Vacanze pasquali, terrorismo preoccupa

I bresciani lasciano perdere le capitali europee, mar Rosso, nord Africa e Terra Santa. Puntano su Italia (Roma), Germania, Spagna e Portogallo.

Viaggi pasqua(red.) Giovedì 24 marzo sono iniziate le vacanze Pasquali per centinaia di migliaia di studenti bresciani, anche universitari. E’ il periodo che per tradizione permette di compiere qualche viaggio, anche se solo di pochi giorni. Ma gli attentati di Bruxelles di martedì 22 marzo hanno creato più di qualche preoccupazione soprattutto tra quelli che hanno prenotato un volo all’estero. Dal punto di vista di Brescia, l’agenzia Brevivet che si occupa soprattutto di viaggi religiosi e la Merigo confermano che molti hanno un giustificato timore a partire, ma chi si è organizzato con anticipo non mollerà. Però sono cambiate le mete rispetto agli anni precedenti, indotte proprio dalla particolare situazione mondiale del terrorismo.

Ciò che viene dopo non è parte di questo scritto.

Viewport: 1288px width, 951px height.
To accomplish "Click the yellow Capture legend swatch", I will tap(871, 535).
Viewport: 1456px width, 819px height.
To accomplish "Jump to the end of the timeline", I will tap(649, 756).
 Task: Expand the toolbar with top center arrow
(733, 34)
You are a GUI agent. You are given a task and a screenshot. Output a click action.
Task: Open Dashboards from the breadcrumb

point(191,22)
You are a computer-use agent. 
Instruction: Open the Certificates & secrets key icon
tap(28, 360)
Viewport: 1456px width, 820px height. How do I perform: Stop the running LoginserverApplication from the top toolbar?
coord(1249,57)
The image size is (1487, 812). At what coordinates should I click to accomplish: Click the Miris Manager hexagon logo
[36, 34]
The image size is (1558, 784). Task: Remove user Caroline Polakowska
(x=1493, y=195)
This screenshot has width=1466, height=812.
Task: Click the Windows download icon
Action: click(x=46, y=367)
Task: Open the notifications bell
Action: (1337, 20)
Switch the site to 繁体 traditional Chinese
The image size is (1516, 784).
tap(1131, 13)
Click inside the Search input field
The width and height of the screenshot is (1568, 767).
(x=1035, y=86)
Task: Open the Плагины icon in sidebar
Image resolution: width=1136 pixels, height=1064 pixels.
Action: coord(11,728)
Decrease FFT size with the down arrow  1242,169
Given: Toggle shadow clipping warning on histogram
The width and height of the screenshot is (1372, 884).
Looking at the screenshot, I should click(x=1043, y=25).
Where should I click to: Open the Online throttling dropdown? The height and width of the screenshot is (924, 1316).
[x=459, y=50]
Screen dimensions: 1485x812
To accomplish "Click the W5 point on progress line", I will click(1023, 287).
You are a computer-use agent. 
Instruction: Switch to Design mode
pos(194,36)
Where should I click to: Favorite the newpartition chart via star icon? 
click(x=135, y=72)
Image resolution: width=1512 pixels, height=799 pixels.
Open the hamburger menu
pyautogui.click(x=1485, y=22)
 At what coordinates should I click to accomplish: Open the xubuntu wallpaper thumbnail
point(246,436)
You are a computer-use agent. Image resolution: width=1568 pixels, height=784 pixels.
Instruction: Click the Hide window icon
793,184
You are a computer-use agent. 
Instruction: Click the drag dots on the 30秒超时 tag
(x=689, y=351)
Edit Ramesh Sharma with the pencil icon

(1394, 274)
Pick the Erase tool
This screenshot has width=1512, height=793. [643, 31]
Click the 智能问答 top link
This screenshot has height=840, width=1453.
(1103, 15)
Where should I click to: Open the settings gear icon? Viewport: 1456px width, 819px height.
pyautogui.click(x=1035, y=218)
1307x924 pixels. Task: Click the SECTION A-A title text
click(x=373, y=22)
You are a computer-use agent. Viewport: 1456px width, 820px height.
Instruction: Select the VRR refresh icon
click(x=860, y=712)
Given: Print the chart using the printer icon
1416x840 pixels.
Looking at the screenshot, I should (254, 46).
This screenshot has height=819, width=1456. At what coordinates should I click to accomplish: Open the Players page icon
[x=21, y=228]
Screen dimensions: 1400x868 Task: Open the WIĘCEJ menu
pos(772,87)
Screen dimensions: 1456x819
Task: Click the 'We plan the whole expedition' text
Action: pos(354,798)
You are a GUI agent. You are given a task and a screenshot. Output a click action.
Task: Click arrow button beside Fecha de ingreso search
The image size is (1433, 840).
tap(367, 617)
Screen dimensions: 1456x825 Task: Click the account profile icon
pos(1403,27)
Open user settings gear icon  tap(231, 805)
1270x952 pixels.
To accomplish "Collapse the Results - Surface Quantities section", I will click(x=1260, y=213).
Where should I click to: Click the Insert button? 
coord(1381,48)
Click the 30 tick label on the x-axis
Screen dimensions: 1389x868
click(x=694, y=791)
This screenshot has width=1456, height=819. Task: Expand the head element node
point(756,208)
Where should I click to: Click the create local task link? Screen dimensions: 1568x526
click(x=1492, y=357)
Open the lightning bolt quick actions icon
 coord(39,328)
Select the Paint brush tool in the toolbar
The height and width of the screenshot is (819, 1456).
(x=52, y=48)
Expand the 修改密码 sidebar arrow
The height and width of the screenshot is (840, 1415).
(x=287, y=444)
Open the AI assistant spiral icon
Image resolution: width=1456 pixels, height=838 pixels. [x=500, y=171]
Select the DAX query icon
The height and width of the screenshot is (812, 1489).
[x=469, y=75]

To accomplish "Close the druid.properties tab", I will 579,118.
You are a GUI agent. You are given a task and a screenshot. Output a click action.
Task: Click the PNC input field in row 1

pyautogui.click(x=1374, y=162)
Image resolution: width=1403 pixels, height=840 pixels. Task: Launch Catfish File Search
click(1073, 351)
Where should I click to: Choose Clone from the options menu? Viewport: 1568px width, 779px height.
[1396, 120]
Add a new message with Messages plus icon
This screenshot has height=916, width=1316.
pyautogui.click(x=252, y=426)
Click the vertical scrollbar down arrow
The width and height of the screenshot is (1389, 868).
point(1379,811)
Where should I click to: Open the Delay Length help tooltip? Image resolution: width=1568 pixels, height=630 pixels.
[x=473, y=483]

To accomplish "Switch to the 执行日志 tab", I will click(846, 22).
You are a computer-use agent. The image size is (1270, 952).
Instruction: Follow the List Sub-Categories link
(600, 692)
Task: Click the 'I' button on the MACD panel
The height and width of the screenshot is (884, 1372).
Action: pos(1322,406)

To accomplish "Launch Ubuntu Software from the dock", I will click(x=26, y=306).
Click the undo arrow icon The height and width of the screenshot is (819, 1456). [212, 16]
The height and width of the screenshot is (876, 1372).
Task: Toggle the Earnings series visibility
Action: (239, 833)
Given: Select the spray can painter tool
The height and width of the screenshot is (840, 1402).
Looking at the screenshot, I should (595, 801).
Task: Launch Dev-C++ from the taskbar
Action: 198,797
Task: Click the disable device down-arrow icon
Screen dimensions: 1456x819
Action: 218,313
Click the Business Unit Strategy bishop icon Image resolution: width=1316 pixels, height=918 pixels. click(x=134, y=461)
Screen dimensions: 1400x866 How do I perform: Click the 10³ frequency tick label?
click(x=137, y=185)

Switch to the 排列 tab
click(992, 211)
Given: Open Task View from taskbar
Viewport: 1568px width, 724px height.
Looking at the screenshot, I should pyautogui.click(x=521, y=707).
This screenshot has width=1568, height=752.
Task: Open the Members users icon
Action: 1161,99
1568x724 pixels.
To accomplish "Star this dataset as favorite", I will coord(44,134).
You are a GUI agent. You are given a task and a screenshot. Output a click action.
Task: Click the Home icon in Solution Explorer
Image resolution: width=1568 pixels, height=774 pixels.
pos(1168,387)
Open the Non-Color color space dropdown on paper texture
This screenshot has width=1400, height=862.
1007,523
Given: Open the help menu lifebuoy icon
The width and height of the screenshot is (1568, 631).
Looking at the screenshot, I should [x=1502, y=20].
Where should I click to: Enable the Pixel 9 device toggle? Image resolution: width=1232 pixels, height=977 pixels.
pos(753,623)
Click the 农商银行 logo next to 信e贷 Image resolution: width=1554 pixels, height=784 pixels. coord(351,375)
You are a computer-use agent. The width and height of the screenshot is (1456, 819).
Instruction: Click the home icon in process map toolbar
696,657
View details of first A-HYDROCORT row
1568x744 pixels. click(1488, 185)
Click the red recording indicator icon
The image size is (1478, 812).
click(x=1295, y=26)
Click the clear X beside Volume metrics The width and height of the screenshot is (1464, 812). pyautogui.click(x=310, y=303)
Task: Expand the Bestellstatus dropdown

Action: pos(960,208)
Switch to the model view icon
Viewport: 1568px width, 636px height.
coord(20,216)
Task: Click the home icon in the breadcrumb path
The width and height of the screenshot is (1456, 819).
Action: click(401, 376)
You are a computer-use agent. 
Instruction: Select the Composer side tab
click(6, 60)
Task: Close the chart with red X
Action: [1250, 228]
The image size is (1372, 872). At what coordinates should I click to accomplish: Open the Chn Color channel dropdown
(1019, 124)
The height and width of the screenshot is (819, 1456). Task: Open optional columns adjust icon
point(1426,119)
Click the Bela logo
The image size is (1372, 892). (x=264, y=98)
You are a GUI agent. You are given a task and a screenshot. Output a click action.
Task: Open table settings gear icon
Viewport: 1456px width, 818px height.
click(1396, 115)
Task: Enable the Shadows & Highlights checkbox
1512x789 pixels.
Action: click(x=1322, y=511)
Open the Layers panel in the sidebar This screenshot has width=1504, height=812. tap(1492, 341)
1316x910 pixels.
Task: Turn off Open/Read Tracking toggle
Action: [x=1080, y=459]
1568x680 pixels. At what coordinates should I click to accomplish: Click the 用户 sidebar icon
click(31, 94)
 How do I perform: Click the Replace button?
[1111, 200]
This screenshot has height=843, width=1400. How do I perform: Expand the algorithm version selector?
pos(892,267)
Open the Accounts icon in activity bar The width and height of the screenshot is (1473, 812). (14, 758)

In pratica, le prenotazioni per il mar Rosso, il nord Africa e la Terra Santa, oltre a Turchia e Giordania si sono ridotte in maniera decisa, tenendo conto che erano i luoghi più gettonati in questo periodo. Ma molti hanno preferito lasciar perdere anche le capitali europee. Segno che i bresciani pronti a viaggiare si sono riservati ogni cautela soprattutto dopo gli attentati del 13 novembre a Parigi. Quindi dove si andrà? Secondo le agenzie di viaggio, Roma, visto anche il periodo santo, è la più scelta, così come diverse parti d’Italia. Dalla Puglia alle Marche. Sull’estero, invece, si punta su Spagna, Germania e Portogallo.